--- Material provided ---
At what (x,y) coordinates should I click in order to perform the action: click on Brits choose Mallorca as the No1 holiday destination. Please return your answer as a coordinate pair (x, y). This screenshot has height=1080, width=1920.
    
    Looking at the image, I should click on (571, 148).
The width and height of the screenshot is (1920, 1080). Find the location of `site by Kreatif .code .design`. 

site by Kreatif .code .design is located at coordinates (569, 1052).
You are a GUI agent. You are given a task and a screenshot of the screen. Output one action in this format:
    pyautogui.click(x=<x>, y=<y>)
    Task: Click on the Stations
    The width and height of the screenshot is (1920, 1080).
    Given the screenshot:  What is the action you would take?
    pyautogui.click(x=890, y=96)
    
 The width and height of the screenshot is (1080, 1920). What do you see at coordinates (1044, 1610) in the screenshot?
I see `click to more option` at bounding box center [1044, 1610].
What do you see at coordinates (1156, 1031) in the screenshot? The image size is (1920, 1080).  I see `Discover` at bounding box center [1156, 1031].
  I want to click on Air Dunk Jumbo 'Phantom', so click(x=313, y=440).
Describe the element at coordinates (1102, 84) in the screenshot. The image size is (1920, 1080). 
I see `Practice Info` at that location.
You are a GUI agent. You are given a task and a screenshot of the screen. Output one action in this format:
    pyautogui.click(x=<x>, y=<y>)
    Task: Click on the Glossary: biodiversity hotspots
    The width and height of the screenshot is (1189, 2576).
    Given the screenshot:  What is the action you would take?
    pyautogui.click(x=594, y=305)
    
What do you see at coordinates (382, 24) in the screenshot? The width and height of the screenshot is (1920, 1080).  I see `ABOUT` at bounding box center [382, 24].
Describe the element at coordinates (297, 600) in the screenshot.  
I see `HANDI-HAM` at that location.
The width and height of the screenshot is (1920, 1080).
---
● **What the exercise asks**
Lay out all the items above as a Markdown table with the columns No. and Line, giving each line its own numbered row and leaving out blank lines.

● **The reply**
| No. | Line |
|---|---|
| 1 | At what (x,y) coordinates should I click in order to perform the action: click on Brits choose Mallorca as the No1 holiday destination. Please return your answer as a coordinate pair (x, y). This screenshot has height=1080, width=1920. |
| 2 |     Looking at the image, I should click on (571, 148). |
| 3 | The width and height of the screenshot is (1920, 1080). Find the location of `site by Kreatif .code .design`.  |
| 4 | site by Kreatif .code .design is located at coordinates (569, 1052). |
| 5 | You are a GUI agent. You are given a task and a screenshot of the screen. Output one action in this format: |
| 6 |     pyautogui.click(x=<x>, y=<y>) |
| 7 |     Task: Click on the Stations |
| 8 |     The width and height of the screenshot is (1920, 1080). |
| 9 |     Given the screenshot:  What is the action you would take? |
| 10 |     pyautogui.click(x=890, y=96) |
| 11 |  The width and height of the screenshot is (1080, 1920). What do you see at coordinates (1044, 1610) in the screenshot? |
| 12 | I see `click to more option` at bounding box center [1044, 1610]. |
| 13 | What do you see at coordinates (1156, 1031) in the screenshot? The image size is (1920, 1080).  I see `Discover` at bounding box center [1156, 1031]. |
| 14 |   I want to click on Air Dunk Jumbo 'Phantom', so click(x=313, y=440). |
| 15 | Describe the element at coordinates (1102, 84) in the screenshot. The image size is (1920, 1080).  |
| 16 | I see `Practice Info` at that location. |
| 17 | You are a GUI agent. You are given a task and a screenshot of the screen. Output one action in this format: |
| 18 |     pyautogui.click(x=<x>, y=<y>) |
| 19 |     Task: Click on the Glossary: biodiversity hotspots |
| 20 |     The width and height of the screenshot is (1189, 2576). |
| 21 |     Given the screenshot:  What is the action you would take? |
| 22 |     pyautogui.click(x=594, y=305) |
| 23 | What do you see at coordinates (382, 24) in the screenshot? The width and height of the screenshot is (1920, 1080).  I see `ABOUT` at bounding box center [382, 24]. |
| 24 | Describe the element at coordinates (297, 600) in the screenshot.   |
| 25 | I see `HANDI-HAM` at that location. |
| 26 | The width and height of the screenshot is (1920, 1080). |